L’esistenza del massimo a 2.87 anni in queste serie è stata una sorpresa che ho voluto sottolineare ma che è un “effetto collaterale”, meno importante rispetto al fatto che la memoria a lungo termine (cioè l’autocorrelazione della serie) sembra trasportare potenza verso i cicli di periodo più lungo e che la sua
“correzione” restituisce importanza ai massimi spettrali El Nino-like (da 2 a 9 -12 anni). Ciao. Franco
La mamma climatologa ed i figli
(breve racconto sulla media)
Pierino e Pierina frequentano la stessa scuola, la stessa classe ed hanno gli stessi identici insegnanti.
A fine anno scolastico Pierina mostra un sorriso pieno di gioia.
– Pierina – dice la mamma climatologa – come è andato quest’anno scolastico?

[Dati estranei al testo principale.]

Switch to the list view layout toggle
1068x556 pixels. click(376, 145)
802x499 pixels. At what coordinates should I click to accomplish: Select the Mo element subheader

– Mamma, sono stata promossa.
– Brava Pierina e che media hai avuto?
– La media del 6, mamma.
Dopo un po’ arriva Pierino, con una faccia triste e sconsolata.
– E tu, Pierino, come mai sei così imbronciato? Che media hai avuto?
– Mamma, ho avuto la media del 6.
– E perchè sei così triste? Sarai stato promosso anche tu…
– No, mamma, sono stato rimandato in due materie.
Morale della favola… la lascio ai lettori.
Si ringrazia Trilussa per lo spunto… statistico.
Nonostante le medie climatiche più alte… nell’America del Nord si verifica un’estensione di neve mai vista dal 2005.
Ed anche in questo caso il global warming porta il freddo… mah, questione di media!